Eh bien Messieurs (et surtout à Monsieur Lafite), la proposition de la "Môme Ségo" me convient parfaitement ! Je la trouve même géniale, si et seulement si, ces "jurys populaires" de l'évaluation de l'action de la puissance publique sont réellement "tirés au sort" (pour éviter de se laisser phagocyter par des énergumènes qui ne représentent qu'eux même pour être extrêmistes) et si les avis sont suivis d'effet (en plus que d'avoir les moyens d'enquêter et éventuellement être rémunéré pour cela)... De la coupe aux lèvres, à suivre !
Quant au traitement que fait la presse du cas de la "Môme Ségo", j'en rigole : C'est qu'elle est vraiment dangereuse pour "Déesse-Kâ"... Car pour tous, "sarko-nabeau" n'est même plus éligible : L'alternance est en marche. Et ça commence à "ramer sévère" pour la faire gicler ! Or, plus ils l'attaquent, plus elle capitalise sur la sympathie (de la "mama" face au "papa" que représente "Sarko nabeau" : Je vous l'ai dit, on devrait les marier tous les deux et c'est d'ailleurs ce qui va se passer après les législatives). Bien à vous Monsieur Heurtault.

Jacques Heurtault 24/10/2006 18:41

Non, il ne faut pas les marier! Ils faut , bien au contraire, que les électeurs comprennent que le cadre institutionnel habituel est en train d'exploser. Sur la base de ce big bang possible, la recomposition générale doit se faire selon une logique anciens/modernes ... dont les limites ne correspondent pas forcément au clivage habituel droite/gauche.Le problème des jurys de citoyens est posé. Il faut probablement trouver une autre formulation. Quand on pense  "jury", on pense "cour d'assises" ou bien "examen" ou "baccalauréat". Dans les deux cas, le pouvoir est aux mains du "jury". C'est là que, à mon avis, ça pêche un peu ... Déjà, en tirant au sort les "jurés" et en leur donnant des moyens d'investigation, on participe à une oeuvre d'éducation populaire qui ne peut être que bénéfique. Une politique ne peut pas être black-boulée par un "jury" de citoyens.  Parvenir à faire émerger la vérité crue des chiffres est déjà un objectif ambitieux  ...

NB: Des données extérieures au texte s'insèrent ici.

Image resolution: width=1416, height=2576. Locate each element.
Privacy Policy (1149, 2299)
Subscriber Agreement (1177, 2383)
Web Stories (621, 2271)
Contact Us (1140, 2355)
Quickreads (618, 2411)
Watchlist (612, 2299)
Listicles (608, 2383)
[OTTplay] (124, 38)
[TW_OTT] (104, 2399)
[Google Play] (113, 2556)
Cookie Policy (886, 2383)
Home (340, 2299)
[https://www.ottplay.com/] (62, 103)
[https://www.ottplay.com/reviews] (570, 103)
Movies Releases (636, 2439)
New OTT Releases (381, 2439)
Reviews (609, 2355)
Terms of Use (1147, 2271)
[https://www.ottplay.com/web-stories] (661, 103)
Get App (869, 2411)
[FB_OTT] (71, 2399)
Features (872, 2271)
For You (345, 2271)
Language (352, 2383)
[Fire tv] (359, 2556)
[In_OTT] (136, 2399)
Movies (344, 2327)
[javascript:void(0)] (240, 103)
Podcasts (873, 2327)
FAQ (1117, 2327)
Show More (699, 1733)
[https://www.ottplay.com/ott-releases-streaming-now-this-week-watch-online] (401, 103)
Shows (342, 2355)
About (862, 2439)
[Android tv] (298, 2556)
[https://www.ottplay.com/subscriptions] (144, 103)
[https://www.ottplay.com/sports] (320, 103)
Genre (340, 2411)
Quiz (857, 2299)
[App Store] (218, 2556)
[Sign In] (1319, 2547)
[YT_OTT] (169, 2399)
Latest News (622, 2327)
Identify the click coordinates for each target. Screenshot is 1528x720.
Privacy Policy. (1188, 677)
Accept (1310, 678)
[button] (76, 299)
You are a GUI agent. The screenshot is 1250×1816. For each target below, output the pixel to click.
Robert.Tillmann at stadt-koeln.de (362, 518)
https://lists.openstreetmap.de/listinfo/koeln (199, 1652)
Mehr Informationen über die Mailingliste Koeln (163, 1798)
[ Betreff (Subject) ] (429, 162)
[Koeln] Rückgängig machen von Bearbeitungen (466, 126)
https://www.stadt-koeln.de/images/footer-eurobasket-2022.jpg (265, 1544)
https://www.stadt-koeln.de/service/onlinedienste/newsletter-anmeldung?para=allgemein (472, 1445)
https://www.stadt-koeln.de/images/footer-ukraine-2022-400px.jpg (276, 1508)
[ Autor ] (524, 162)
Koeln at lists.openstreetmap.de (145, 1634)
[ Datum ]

pierre lafite 24/10/2006 15:58

Bonjour.
Je suis au PS, du courant Rénover Maintenant, et qui comme Arnaud Montebourg soutient Mme Royal.
Dans son livre, "La Machine à Trahir", A Montebourg développe longuement le manque de controle des élus pendant l'éxecution de leur mandat qui conduit à la défiance des citoyens envers ces élus, puis à l'abstension massive qui en découle.
Et c'est curieux, sur ce constat , tous les élus sont d'accord ...pour ne rien faire et crient ,qui au bolchevisme, qui au populisme, qui à la demagogie pour se défiler de cette question importante pour la vie de notre démocratie.
Alors oui Ségolène a raison de poser cette question, meme si sa réponse est iconoclaste et mérite d'etre affinée.
Et il en est de meme pour tous les tabous qu'elle lève au cours de cette pré-campagne. C'est l'intruse qui ne respecte pas les règles du jeu convenu, qui ne parle le meme langage codé de ses compétiteurs, et qui in fine, réussit la gageure d'etre toujours au centre des débats.
Et c'est aussi pour cela qu'elle gagnera.
Pierre Lafite PS RM60

Jacques Heurtault 24/10/2006 16:30

Moi, je mène un combat sur deux fronts.1. Faire des propositions qui peuvent être iconoclastes, elles aussi.2. Dénoncer les insuffisances de la presse et des journalistes qui, selon moi, ne font pas correctement leur travail.Je n'ai pas arrêté mon choix pour la prochaine élection. Pour l'instant, je m'en tiens au débat d'idées et la dénonciation de la mauvaise foi.Par ailleurs, je suis un européen convaincu et je me suis fortement engagé pour le OUI. Dans ma décision en faveur de tel ou telle, sont éluiminés d'office :1. Les rigolos2. Les extrêmistes3. Ceux qui ont soutenu le NONIl résulte donc que Ségolène Royal fait partie des possibles. Mais elle n'est pas, pour l'instant, la seule.